Kanguru benim için en enteresan
hayvandı ,hiç görmemiştim. Kesesinde
yavrusuyla o kadar sıçraması büyüleyiciydi.
Emekli ikramiyem den kalan son
parçayı Avusturalyada yemeye karar verdim.
Dil kursuna yazıldım.
İşte Avusturalyaya giderken bir gece
konakladığım Singapura yaptığım uçak
yolculuğu hayatımdaki en uzun yolculuktur. Yaklaşık on bir saat uçtuktan sonra Singapura vardık.
Saat farkı nedeniyle bir gün atlanmış
oldu .
Singapur hava yolları şimdiye dek
uçtuğum en konforlu uçak.
Hem korkudan hem yol uzunluğundan
şiddetli baş ağrısı çekmiştim.
Hostesler şevkatle buharları tüten
ıslak havlu taşıyarak burnumu nemlendirmeye
baş ağrımı almaya çalıştılar. Koltuklar geriye yaslandığında neredeyse yatak
oluyordu ,yemekler nefisti..
Singapura inince hava yolu
şirketi bizi bir otele götürdü.
Singapurun yanıyor olması gerekiyordu
ama sabah kalktığımda oda serindi, hiç korktuğum gibi değilmiş diyip balkon
kapıısnı açtım bir hamam buharı, sauna sıcaklığında suratıma çarptı. Hiç faretmemiştim tüm gece odada sessiz
çalışan klimayı. Bu korkunç ısıda hiç çıkmasammı diye düşündüm ama tüm gün
otelde kalmak anlamsızdı.
Kahvalıda ilk kez balık ürünleri
görüyordum benim için mide bulandırıcıydı ama konaklıyanların yarısı uzak
doğulu olunca açık büfede ot bulmacından
suşiye kadar her şey vardı.
Yaklaşık on saatim vardı.
Önce Santosa adasına gittim.
Diğer ulaşım yollarını bilemediğimden yükseklik korkuma iyi gelen telefirikle
gittim adaya.
İş işten geçtikten sonra hem kara
yolu hem deniz yoluylada gidiş olduğunu öğrendim. Hem pahalı hem beni korkutan
yolu seçtiğim daha doğrusu aksanlarını anyamadığımdan içine düştüğüm bu
seçenekten dolayı canım sıkkındı.
Ada çok eğlenceliydi.
Bir küçük müzesi ve yarısı balık
yarısı ejderha figürleri vardı ,rengarenk bir adaydı.

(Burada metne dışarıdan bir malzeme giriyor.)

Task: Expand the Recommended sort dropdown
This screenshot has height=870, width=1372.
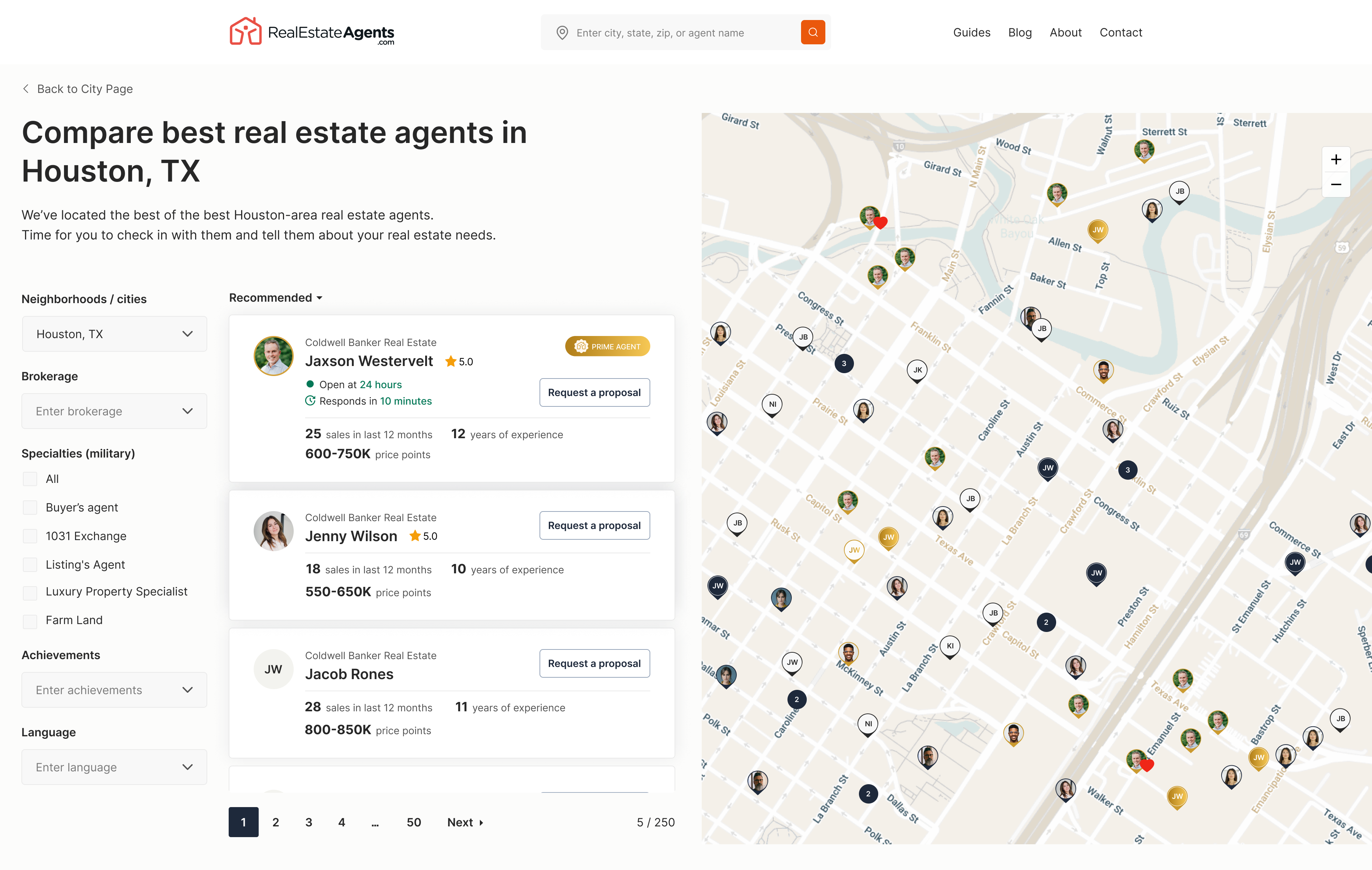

Neşem yerine gelmişti tüm adanın
tüm etkinliklerini gezdiğimi düşünmüştüm ama yerda döndüğümde. Tüh orada
dünyanın en büyük akvaryumu vardı nasıl görmeden geldin dediler.

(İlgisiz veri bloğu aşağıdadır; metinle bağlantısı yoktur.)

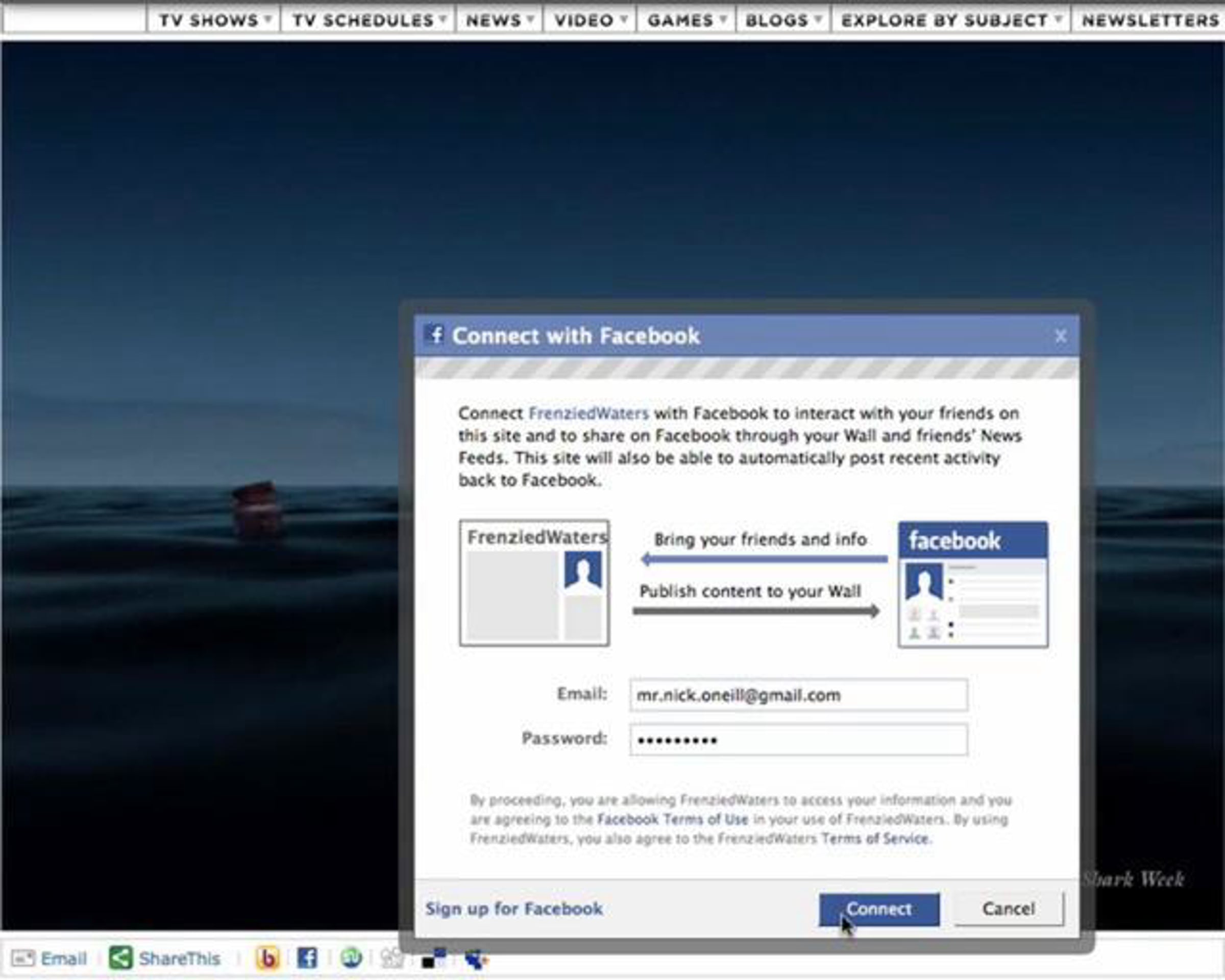
Task: Open the Games menu
Action: 687,20
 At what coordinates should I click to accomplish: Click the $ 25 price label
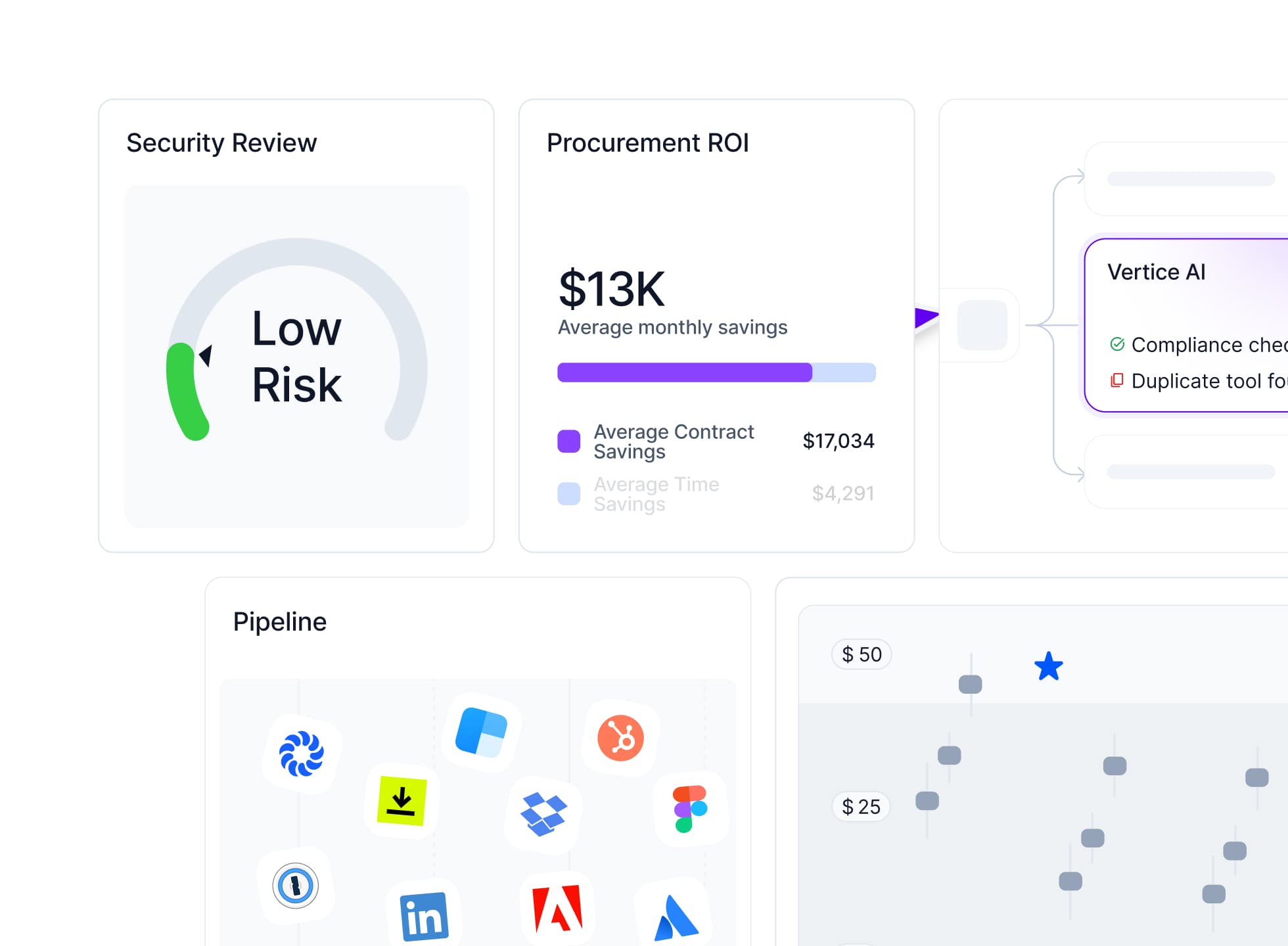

Muhattap olduğum hiçbir Singapurlunun
dediğini anlayamadım, hayatımda duyduğum en kötü İngilizce aksanıydı
konuştukları .Bir süre sonra insanlarla konuşmayı bıraktım. İngilizce resmi
dillerinden biriymiş Singapurun.
Hayatımda gördüğüm en temiz
tuvaletler Singapurdaydı,evet söylelenler
doğruymuş tuvaletler kullanıldıktan hemen sonra bir görevli içeri girip kontrol
ediyor.
Birkaç saatimi adada geçirdikten
sonra Orcdid streetteki mağzaları gezdim çok büyük,çok teknolojik ve
sevimsizlerdi ama caddede beş dakika bulunduktan sonra illaki bir alış veriş
merkezine gidip klimayla serinlemek gerekiyor.
Singapur şehir devletini bir
günde gezmeye çalışmıştım ,anılarımda dünyanın en temiz ülkesi olarak kaldı.